Went out this morning to do a final sight in while I had more time. 1st shot was 3 inches left and 2 inches high at 100 yards, moved it 12 clicks to the right and was right on and 2 inches high where I wanted it, third shot was about 10 inches left ?????? forth shot was 6 inches low, I checked the scope and it was tight, one of the sabots I picked up while walking to the target and one of the leaf was broke off and it felt real stiff, these were yellow TC sabots,I opened up a new box of black sabots and no flyers, everything was shooting and grouping good at 2 inches high at 100 yards.

I think some the yellow sabots had dried up over the year and were causing the flyers. 3 Triple 7 pellets and 250 grain Hornady bullets.


----------



## DallanC (Jan 13, 2009)

silentstalker said:


> From what I read in the OP, he does not have a crud ring issue. It's a soft bullet/wrong bullet seater issue.


He stated:



> I get the most resistance at the bottom of the barrel after the first shot, which requires me to slam the ram rod a couple times to fullfully seat


As a full bore lead projectile "rubs off" some of the lead due to friction as it goes down the barrel, usually it gets EASIER to move the bullet the farther down the barrel it goes. In this case, its the opposite. Assuming the bore is uniform diameter the entire way down, that just leaves fouling.

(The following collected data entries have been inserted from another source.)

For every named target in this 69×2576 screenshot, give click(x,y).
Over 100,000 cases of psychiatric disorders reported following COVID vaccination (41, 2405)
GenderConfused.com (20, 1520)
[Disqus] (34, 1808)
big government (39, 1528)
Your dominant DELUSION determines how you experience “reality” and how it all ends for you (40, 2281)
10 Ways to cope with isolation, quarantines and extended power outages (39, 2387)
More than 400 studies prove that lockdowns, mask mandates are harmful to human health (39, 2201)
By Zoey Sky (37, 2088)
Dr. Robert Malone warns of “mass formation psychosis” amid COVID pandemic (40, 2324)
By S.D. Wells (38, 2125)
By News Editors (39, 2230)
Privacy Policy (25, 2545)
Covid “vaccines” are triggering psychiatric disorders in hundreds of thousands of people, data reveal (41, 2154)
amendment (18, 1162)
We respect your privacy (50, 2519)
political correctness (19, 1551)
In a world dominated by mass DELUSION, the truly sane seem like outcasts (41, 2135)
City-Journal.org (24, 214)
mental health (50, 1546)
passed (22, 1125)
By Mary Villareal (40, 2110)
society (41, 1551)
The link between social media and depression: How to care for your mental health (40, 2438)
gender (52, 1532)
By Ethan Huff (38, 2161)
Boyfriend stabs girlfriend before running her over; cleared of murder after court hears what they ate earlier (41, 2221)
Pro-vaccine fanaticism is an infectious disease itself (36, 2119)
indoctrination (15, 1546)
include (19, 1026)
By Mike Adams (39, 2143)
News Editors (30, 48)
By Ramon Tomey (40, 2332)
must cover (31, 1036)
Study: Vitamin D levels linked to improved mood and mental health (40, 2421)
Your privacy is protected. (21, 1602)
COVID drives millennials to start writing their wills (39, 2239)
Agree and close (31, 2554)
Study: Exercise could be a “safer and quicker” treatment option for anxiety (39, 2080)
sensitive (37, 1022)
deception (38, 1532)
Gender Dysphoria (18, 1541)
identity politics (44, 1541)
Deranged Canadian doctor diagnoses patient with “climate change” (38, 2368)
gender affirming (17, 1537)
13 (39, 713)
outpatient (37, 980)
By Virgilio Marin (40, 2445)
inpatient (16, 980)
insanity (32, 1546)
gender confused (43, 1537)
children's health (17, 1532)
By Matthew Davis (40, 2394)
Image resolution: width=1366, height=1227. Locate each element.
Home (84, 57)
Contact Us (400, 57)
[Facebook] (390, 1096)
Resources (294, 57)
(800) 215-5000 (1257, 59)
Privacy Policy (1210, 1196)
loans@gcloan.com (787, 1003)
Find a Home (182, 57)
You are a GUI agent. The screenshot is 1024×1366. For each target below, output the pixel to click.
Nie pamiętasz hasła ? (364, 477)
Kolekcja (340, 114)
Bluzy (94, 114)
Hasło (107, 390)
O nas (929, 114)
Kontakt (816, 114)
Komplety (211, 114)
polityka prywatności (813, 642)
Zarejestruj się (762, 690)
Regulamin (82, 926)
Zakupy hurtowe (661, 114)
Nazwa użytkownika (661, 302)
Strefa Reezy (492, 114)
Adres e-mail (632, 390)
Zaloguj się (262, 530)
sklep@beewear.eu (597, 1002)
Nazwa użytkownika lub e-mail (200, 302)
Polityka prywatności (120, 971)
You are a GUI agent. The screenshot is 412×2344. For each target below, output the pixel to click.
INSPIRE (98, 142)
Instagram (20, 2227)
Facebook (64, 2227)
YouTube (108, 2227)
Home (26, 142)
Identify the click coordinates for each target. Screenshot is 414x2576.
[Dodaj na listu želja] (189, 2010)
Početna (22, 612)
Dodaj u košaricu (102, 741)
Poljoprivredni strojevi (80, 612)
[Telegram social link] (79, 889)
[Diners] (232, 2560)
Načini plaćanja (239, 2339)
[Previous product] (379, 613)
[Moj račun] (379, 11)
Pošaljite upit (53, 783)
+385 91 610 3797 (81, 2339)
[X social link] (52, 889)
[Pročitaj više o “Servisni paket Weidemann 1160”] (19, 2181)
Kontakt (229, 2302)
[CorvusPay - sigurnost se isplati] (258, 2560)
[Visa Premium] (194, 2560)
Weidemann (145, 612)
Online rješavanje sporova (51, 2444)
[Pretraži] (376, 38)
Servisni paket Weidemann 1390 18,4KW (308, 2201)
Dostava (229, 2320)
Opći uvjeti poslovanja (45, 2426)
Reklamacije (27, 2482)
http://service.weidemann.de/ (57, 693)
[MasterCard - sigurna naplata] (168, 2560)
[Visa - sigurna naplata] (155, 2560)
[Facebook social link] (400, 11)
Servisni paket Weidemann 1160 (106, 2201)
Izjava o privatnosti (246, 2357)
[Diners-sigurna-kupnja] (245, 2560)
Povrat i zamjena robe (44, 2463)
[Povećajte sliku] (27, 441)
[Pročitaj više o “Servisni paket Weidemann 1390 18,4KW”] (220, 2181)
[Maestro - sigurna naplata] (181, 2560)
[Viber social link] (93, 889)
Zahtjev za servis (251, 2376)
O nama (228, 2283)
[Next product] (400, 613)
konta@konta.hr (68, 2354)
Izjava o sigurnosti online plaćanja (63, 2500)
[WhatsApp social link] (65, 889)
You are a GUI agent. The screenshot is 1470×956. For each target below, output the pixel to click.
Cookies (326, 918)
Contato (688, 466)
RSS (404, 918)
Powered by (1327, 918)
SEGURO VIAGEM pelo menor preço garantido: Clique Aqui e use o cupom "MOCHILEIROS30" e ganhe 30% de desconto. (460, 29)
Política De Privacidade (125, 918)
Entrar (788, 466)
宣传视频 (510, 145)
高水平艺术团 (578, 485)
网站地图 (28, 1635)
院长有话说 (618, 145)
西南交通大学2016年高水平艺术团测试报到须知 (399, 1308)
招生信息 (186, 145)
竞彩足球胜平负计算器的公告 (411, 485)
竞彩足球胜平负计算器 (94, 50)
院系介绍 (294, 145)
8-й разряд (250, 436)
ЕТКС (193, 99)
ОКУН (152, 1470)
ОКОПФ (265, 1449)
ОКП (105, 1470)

> That said, I doubt it's that ring giving you flyers. I would try seating the bullet in one push as suggested, I would also try shooting a different bullet.


He said he cant seat it in 1 go. Smashing with the ramrod will definitely deform the tip. The linked article is interesting with the tests on deliberate bullet deformation.



> I would recommend Hornsby XTP bullets. They are inexpensive and hammer deer and elk. My brother slammed a huge bull elk yesterday with the 300 gr. XTP mag and it literally knocked him off his feet. They do the same to deer.


+10000000000 :mrgreen:

XTPs are the bomb. Accurate and devastating on game. IMO, there's really no reason to use anything else unless hunting some odd state with wierd regulations.

-DallanC


----------



## Airborne (May 29, 2009)

DallanC said:


> XTPs are the bomb. Accurate and devastating on game. IMO, there's really no reason to use anything else unless hunting some odd state with weird regulations.
> -DallanC


Yes! I got into muzzleloaders last year and wanted to shoot a bunch so after a ton of reading decided to go with the 44 CAL 300 grain XTP's in a green crush rib Harvester sabot. Super cheap to shoot and amazingly accurate! I am using the regular 300 grain XTP's and not the mags but I'm after deer. I have killed deer using this same bullet from my 44 mag pistol and they work well.

Save yourself some time, headache, and money...go with the XTP's!


----------